VIAGEM AO REDOR DE MEU QUARTO

Honra-me ter sido orador da turma em 1960, exatos 30 anos após Guimarães Rosa ter sido orador, na mesma faculdade. Na saudação a seu paraninfo - o sulmineiro Samuel Libânio, ex-aluno do Padre Vítor - Rosa diz dele: “Ficaram inesquecíveis para nós aquelas aulas, quando ele conduzia o bando de aventais brancos por entre os leitos da enfermaria, em excursão “não menos instrutiva por menos variada que a VOYAGE AUTOUR DE MA CHAMBRE”, segundo palavras dele próprio.”

A VOYAGE (VIAGEM AO REDOR DE MEU QUARTO) é célebre texto de Xavier de Maistre, de 1794, em que um homem é sentenciado à prisão em seu próprio quarto, na companhia de um criado e um cão. Ali, em vez de se entregar à melancolia, propõe ao mundo nova maneira de viajar: ao redor do quarto. Ora, se Libânio considerava a ronda de leitos da enfermaria tão instrutiva quanto a VOYAGE, é quase certo que Rosa, em sua viagem ao redor do regionalismo de seu sertão nativo, o considerasse universalmente grande. Ou seja, como de Maistre, Rosa propôs ao mundo nova maneira de ser literariamente universal, conforme aplauso ouvido de leitores de todos os continentes.  Proposta análoga fora feita por James Joyce, em uma viagem também universal ao redor de um dia e em outra ao redor de uma noite. Pablo Neruda, por sua vez, percorre quatro partes de um dia, brindando-nos com cem sonetos de amor.

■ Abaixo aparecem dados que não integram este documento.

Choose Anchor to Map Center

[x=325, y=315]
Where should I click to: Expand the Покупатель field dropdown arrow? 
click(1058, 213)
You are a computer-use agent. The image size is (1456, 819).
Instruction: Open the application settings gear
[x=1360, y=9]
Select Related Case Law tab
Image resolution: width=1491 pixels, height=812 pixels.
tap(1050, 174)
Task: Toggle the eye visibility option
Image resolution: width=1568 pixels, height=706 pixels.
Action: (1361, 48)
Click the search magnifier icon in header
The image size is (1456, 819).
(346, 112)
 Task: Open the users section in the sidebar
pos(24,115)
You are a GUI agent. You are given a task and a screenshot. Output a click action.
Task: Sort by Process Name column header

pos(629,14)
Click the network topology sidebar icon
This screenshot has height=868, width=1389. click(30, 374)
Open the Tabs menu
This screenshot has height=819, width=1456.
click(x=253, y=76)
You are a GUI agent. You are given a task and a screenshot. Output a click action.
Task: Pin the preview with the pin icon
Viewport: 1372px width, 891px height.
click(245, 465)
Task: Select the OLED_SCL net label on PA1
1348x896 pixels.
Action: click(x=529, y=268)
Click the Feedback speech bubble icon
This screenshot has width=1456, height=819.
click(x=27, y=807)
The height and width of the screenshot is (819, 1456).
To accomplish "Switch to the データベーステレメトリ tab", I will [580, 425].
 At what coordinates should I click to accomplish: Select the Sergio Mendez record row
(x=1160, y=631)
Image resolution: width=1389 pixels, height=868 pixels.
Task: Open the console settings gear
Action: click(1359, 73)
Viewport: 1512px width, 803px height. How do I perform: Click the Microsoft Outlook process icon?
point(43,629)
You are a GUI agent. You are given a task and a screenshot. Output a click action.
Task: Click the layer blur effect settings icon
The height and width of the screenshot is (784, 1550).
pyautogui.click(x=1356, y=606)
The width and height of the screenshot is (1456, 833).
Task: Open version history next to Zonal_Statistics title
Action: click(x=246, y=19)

Luiz Savassi Rocha, nosso maior roseólogo, assinala que Carlos Drummond (formando em farmácia quando Rosa era calouro no mesmo ambiente universitário e nele também contemporâneo de meu pai) dá notícia de outra VOYAGE ocorrida no Brasil.  Foi empreendida nos limites da cela da prisão da Ilha Grande pelo eminente ornitólogo Helmut Sick, quando, por ser alemão, ali ficou recluso à época da 2a guerra mundial. Drummond diz: “Aí, não podendo estudar aves em sua cela, estuda míseros companheiros de solidão: pulgas, percevejos, cupins – só destes últimos, identifica onze espécies desconhecidas.”

Na mesma ocasião do Grande Sertão, Aldous Huxley propõe uma sétima VOYAGE: em torno da própria mente, com auxílio de alucinógeno – a qual Timothy Leary chamou psicodélica e de cujo culto surgiu uma seita, o delismo, para alguns, infernal.